Data entries:

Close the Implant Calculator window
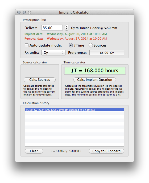(19, 12)
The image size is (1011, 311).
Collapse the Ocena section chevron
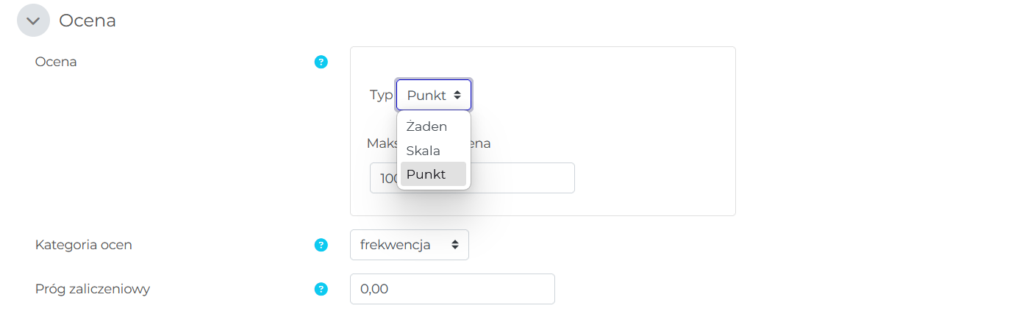33,21
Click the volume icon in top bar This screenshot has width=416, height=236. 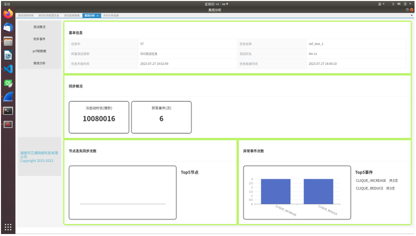click(x=399, y=3)
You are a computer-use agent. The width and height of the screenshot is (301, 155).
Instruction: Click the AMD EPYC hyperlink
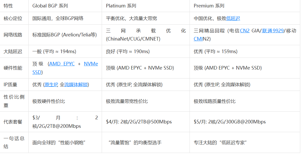(x=62, y=64)
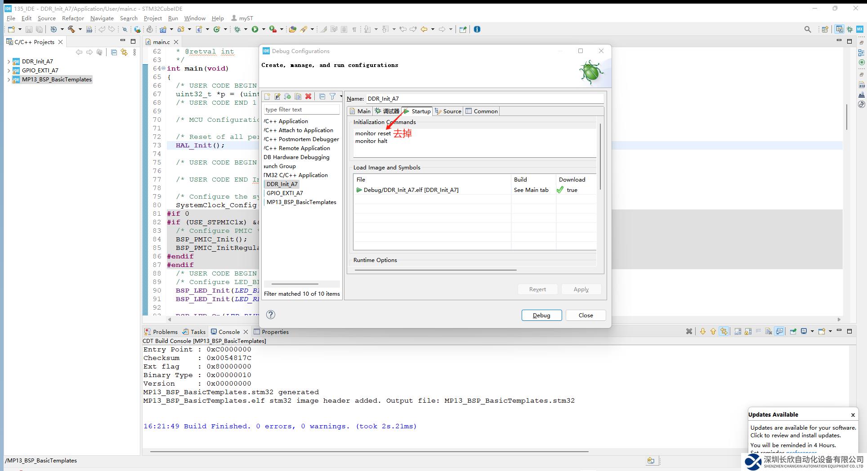Viewport: 867px width, 471px height.
Task: Toggle the Pin Console button
Action: (793, 332)
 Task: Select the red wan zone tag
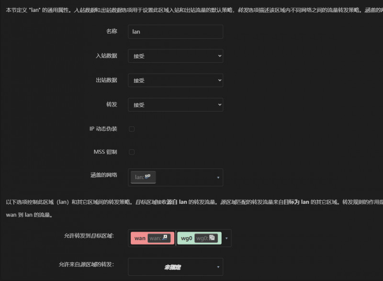click(x=139, y=238)
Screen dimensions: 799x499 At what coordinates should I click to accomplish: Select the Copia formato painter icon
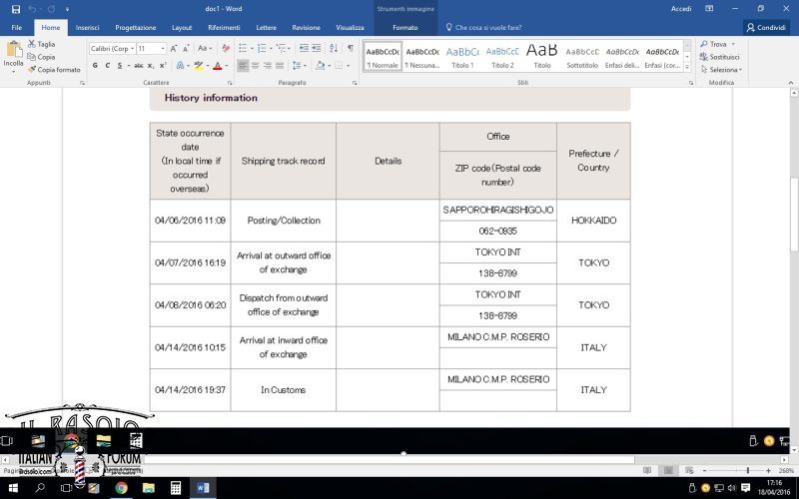32,69

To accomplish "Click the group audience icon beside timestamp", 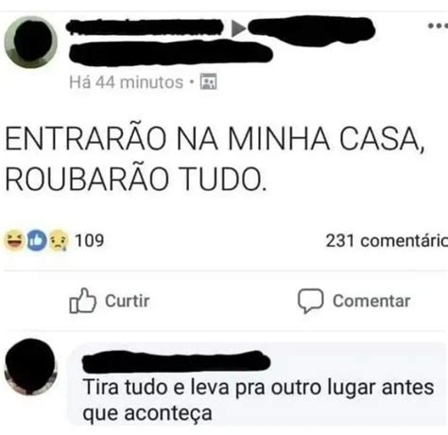I will pyautogui.click(x=209, y=82).
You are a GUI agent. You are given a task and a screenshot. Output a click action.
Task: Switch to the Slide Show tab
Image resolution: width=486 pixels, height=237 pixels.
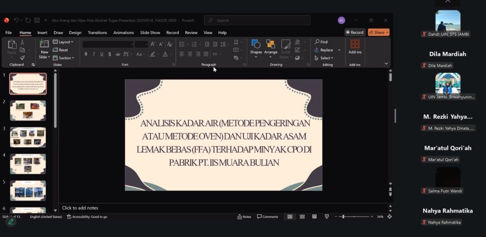coord(150,33)
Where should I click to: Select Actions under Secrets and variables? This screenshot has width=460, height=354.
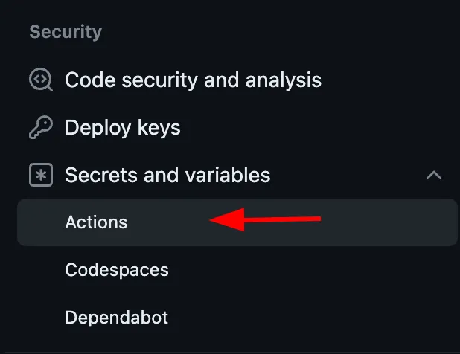pyautogui.click(x=96, y=222)
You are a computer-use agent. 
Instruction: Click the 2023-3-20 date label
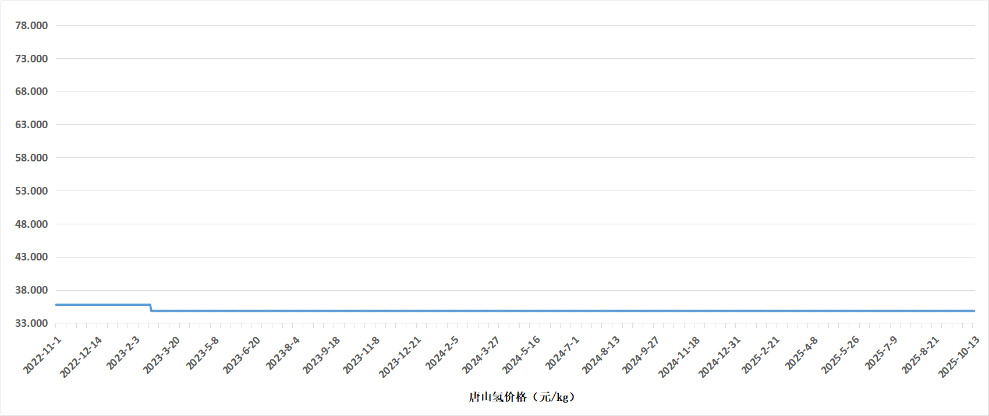(162, 355)
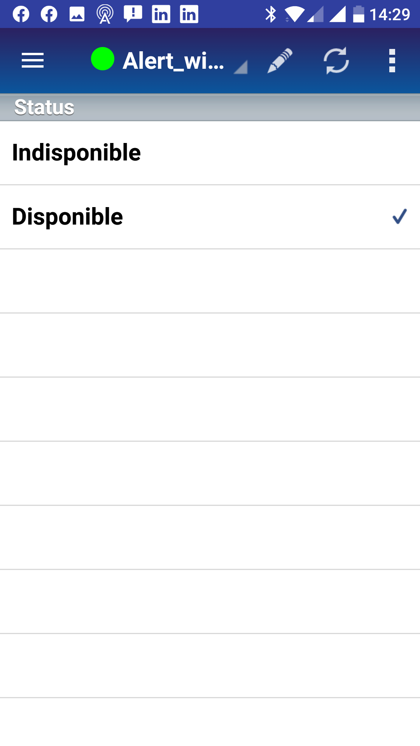Screen dimensions: 420x746
Task: Tap the first Facebook notification icon
Action: click(x=21, y=15)
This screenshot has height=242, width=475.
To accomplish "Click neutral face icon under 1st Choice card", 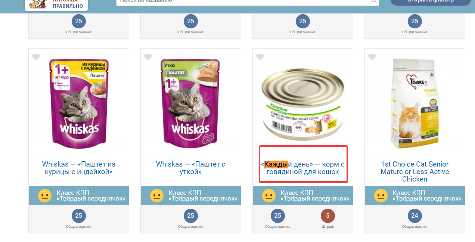I will click(381, 196).
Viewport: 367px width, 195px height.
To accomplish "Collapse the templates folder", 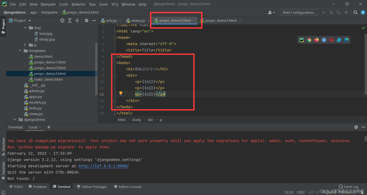I will pos(20,51).
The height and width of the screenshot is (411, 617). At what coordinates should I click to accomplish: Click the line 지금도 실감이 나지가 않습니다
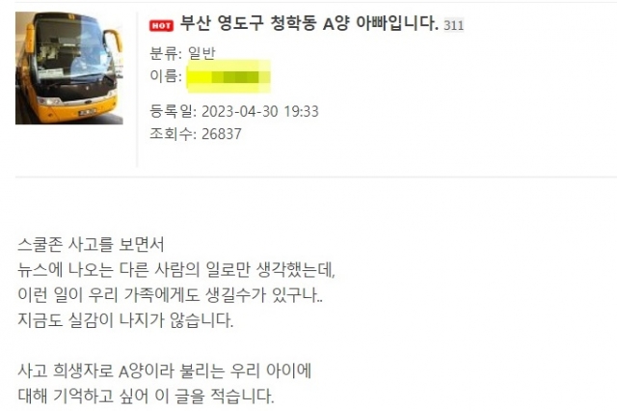[125, 320]
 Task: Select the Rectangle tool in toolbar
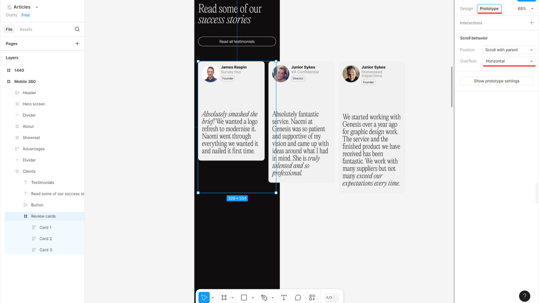(x=244, y=297)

TASK GOAL
Search the records above for the string "agent" and copy each line that holds it.

RESULT BELOW
You are a computer-use agent. The width and height of the screenshot is (301, 155).
You are a GUI agent. You are given a task and a screenshot. Output a click action.
You are a computer-use agent. 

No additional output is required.